At the core of the NIST or other frameworks, these are the four best practices that govern:

• Bringing that risk management culture, let’s ensure it is and continues to stay intrinsic. It continues to be perceived not as friction but perceived as an enabler.
• The second one is mapping. So how do you recognize the context of that content and assess or map those risks, whichever crown assets, infrastructure assets, or product features you want to protect and are most critical?
• How do you measure it? We talked about North Star metrics, so how well are these best practices adopted?
• Again, assessing and analyzing for continuous monitoring and then managing.

How do you’ve gone ahead and governed, mapped, and measured? How do you go ahead and prioritize this?

There’s a lot of theory to this now to advance AI responsibly. It is not a very draconian view of all the security risks that open AI and LLMs bring. The reality gained leadership support.

How can you champion ethical users of data with best practices, with training, and with awareness? Suppose the organization wants to leverage ChatGPT and Open AI. In that case, we can improve the training of AI and also apply that SSDLC process in this concept of implementing and putting anything in ChatGPT.

When you can’t measure, that situation keeps you up at night. You know that there is a risk. And if you can’t measure that, you don’t know where to prioritize.

And based on that, then I think the challenge is up here. At least, those are best practices. It’s just about getting the right championship from the leaders in the organization, and it’s not going to be an overnight job.

My guidance to anybody, whether it be an engineer or anybody else who wants to grow in the field of security, is to combine business acumen, a strong technical background, and great communication skills. You can have one or the other, but that wouldn’t set you up for success if you’re not able to communicate the risks to the business or if you’re not able to understand the customer-back mindset.

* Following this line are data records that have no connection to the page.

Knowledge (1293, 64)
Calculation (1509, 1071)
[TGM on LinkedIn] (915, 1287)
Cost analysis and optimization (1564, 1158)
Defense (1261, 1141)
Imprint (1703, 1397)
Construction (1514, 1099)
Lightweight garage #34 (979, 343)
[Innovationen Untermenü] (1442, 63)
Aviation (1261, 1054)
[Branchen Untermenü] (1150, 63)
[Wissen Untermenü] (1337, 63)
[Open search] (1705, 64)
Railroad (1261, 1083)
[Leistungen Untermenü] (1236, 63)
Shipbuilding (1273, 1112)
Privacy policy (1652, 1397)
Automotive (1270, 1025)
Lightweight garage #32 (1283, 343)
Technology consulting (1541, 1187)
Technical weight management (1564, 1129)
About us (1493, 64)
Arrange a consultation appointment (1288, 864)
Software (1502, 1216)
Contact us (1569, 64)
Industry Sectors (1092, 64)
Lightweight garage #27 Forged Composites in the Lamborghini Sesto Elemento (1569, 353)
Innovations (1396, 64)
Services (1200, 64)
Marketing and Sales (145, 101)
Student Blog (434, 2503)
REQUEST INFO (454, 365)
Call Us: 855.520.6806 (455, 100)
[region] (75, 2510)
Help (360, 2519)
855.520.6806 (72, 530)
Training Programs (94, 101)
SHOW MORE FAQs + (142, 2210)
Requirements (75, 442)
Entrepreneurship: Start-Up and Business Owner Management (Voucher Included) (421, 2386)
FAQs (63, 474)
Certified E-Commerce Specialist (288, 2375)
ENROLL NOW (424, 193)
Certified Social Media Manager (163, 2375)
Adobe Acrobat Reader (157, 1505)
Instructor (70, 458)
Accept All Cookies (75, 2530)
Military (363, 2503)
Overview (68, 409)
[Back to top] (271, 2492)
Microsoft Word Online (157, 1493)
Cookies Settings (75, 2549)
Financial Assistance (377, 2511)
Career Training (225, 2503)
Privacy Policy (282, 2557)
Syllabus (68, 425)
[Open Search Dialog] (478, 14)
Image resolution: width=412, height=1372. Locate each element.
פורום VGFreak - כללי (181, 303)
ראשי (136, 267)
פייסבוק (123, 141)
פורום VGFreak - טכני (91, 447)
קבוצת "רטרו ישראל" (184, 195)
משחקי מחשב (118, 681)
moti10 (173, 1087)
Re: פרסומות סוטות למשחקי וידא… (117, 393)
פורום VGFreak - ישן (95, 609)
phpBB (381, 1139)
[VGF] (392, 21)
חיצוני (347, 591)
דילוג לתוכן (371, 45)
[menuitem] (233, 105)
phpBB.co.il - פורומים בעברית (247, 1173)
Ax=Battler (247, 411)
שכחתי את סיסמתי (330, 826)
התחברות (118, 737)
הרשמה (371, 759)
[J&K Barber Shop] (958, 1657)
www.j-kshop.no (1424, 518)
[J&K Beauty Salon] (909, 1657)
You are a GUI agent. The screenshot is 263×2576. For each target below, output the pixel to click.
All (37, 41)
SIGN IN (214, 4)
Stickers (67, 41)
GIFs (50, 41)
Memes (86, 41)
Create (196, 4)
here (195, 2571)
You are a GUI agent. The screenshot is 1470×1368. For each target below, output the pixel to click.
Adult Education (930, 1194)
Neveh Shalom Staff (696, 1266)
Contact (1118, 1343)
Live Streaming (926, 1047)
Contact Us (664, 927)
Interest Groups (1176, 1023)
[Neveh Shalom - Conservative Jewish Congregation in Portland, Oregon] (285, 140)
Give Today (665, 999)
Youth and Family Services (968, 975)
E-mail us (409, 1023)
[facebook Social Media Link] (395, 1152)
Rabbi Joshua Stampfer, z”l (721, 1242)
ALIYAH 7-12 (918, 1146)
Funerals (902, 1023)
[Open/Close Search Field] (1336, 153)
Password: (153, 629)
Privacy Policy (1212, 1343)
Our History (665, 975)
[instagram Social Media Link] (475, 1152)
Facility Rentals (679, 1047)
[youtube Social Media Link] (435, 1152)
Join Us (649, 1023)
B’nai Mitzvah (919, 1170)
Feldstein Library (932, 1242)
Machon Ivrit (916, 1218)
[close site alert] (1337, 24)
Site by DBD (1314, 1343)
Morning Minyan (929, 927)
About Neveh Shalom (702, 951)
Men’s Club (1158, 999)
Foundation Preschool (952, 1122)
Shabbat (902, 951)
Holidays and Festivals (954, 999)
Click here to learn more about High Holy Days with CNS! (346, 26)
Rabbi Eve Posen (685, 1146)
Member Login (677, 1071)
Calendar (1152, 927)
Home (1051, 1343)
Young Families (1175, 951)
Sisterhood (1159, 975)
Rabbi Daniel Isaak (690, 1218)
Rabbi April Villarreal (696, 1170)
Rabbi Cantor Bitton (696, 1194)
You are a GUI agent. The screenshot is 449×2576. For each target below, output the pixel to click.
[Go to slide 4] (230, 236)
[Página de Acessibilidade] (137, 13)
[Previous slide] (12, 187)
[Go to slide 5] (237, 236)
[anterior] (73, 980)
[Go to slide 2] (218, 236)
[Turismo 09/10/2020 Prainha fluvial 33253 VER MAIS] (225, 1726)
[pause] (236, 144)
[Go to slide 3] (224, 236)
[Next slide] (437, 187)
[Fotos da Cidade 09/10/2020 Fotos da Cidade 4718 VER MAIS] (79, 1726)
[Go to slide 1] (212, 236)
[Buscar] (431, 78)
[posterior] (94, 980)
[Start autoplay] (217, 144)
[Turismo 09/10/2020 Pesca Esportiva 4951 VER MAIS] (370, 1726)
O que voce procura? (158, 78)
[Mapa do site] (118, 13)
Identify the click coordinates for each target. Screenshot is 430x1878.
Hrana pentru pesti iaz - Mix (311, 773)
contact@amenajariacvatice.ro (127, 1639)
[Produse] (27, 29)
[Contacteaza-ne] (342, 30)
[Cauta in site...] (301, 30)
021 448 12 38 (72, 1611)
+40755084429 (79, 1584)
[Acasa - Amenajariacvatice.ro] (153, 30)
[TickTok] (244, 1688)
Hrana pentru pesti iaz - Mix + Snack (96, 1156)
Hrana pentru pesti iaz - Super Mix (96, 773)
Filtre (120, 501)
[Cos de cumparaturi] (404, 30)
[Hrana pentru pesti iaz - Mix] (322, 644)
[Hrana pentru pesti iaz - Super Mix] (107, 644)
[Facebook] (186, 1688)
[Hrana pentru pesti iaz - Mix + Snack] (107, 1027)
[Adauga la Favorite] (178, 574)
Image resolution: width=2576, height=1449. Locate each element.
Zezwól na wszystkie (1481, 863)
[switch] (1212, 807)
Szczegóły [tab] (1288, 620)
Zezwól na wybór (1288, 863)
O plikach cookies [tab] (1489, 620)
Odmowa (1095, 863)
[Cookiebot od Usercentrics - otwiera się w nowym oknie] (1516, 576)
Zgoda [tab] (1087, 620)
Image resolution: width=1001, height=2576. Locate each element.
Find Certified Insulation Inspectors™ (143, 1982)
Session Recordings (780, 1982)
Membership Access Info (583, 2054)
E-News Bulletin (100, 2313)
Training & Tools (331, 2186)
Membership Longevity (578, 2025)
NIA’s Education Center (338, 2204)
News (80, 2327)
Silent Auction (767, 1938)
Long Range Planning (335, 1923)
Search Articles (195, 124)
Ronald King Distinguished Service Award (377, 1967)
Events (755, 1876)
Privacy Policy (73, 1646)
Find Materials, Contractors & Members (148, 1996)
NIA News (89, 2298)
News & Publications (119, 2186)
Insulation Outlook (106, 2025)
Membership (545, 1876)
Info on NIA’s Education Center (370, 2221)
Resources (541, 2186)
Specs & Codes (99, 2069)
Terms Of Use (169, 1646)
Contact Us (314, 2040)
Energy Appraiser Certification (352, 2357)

What’s in it for the customer, whether that customer is an insider, internal customer, let’s say you’re selling for the operations teams, or what’s in it for the customer, which is the end user, how they’re protecting their data and the risks associated.

If you can’t communicate that, if you don’t keep the customer in the center of it all and just have multiple years of technical experience, engineering, and technical depth, then it might just get too difficult to map all these three, which are needed for becoming a great leader in security.